In 1990, Congress enacted the Sanitary Food Transportation Act that directed the Department of Transportation to promulgate regulations for the transportation of food to ensure its safety. DOT issued a proposed rule in 1993, but later determined that it lacked the expertise to implement the law. Congress amended the law in 2005 giving FDA the authority to implement it, but with no deadline for rule making. Section 111 of the Food Safety Modernization Act directed FDA to promulgate final regulations no later than 18 months after enactment of the act. FDA published a proposed rule on February 5, 2014.
In response to requests from stakeholders, FDA extended the May 31, 2014 comment deadline on its proposal to establish sanitary transportation requirements for vehicles and transportation equipment. The new deadline for public comment is July 30, 2014. In a May 8 letter, 22 industry groups sought a 90-day extension and said they needed more time to consider several sections of the proposed rule that could have “unintended consequences.” FDA granted a 60-day extension.
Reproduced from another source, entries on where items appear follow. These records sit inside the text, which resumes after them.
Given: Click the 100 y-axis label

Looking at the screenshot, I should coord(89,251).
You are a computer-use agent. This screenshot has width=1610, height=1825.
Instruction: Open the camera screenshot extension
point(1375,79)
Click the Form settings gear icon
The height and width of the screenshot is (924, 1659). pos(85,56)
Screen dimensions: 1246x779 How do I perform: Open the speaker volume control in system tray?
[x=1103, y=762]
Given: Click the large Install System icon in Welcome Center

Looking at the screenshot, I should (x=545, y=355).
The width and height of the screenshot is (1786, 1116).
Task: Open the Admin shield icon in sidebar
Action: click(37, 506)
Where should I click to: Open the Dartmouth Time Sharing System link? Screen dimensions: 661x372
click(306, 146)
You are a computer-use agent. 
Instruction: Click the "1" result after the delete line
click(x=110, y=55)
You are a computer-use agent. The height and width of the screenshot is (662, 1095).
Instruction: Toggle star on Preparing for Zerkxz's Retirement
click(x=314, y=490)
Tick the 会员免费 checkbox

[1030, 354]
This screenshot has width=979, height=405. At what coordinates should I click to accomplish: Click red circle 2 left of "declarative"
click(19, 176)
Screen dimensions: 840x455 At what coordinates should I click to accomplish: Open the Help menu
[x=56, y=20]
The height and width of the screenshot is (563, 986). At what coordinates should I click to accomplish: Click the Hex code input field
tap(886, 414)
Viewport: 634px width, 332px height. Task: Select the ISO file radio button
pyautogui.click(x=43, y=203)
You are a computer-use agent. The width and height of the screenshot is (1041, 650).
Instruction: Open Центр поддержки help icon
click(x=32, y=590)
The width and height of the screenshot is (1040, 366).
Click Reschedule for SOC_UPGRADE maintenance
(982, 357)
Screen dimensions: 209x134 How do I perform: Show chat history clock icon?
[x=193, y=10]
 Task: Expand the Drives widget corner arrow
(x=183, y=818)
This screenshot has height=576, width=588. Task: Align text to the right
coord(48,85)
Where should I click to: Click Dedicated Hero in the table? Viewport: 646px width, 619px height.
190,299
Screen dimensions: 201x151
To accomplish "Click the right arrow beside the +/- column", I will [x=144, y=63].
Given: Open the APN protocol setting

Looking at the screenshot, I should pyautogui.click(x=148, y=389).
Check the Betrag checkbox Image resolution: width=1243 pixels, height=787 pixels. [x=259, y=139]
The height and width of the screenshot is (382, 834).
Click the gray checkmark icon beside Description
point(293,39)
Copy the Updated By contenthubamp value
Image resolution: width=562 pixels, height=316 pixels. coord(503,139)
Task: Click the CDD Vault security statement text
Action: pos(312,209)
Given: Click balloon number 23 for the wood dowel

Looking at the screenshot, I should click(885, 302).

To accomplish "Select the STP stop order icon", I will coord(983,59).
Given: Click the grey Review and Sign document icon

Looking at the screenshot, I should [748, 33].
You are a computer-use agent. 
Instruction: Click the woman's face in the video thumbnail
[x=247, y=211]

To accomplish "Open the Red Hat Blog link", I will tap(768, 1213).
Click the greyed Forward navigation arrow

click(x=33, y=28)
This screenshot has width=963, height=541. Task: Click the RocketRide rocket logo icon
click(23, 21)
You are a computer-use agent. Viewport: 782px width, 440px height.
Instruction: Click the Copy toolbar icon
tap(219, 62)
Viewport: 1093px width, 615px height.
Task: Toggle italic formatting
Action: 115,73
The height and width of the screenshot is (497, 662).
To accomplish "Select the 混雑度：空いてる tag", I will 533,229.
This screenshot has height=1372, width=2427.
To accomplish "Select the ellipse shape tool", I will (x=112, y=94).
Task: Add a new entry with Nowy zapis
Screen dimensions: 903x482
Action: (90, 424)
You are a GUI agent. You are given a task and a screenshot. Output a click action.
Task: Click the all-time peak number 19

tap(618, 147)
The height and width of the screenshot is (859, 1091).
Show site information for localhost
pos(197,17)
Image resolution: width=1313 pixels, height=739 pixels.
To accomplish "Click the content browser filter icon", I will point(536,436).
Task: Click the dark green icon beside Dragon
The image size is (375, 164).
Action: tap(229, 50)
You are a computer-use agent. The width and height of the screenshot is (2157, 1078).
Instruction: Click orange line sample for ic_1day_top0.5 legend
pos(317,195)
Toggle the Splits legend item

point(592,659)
The agency has a court-ordered deadline of March 31, 2016 for issuing the final rule.
The proposed rule on sanitary transportation of human and animal foods is one of seven regulations mandated by the Food Safety Modernization Act.
As I mentioned in the February issue, this rule is a key component of the implementation of FSMA’s provisions. The sanitary transportation rule deals with requirements for refrigeration of food, cleaning of vehicles between shipments, and protection of food during transportation. The proposed rule would establish requirements for vehicles and transportation equipment and operations, as well as for training, records and procedures for waivers.
With some exceptions, the rule would apply to shippers, receivers, and carriers who transport food in the United States by motor or rail vehicle, whether or not the food enters interstate commerce. It would also apply to a person outside of the United States, such as an exporter, who ships food to the United States in an international freight container if it will be consumed or distributed in the United States.
Among the exemptions are the transportation of raw agricultural commodities performed by farms. Also exempt are shippers, receivers, or carriers engaged in food transportation operations that have less than $500,000 in total annual sales. Food that is transshipped and not meant for consumption in the U.S. is also exempt, as well as shelf-stable foods, compressed food gases and live food animals.
According to FDA’s estimates the proposed sanitary transportation rule will impact 83,609 businesses and the average cost is estimated at $1,784 per business in the first year, for a total of $149.1 million. The ongoing annual cost to the regulated companies is estimated at over $30 million.
As you will see elsewhere in this issue, I will be participating in a FSMA panel with CFSAN Director Michael Landa and former CFSAN Director Robert Brackett at the IFT annual meeting in New Orleans in a June 23 1:30 p.m. session. And it’s a safe bet that this proposed transportation rule will feature there among other hot topics.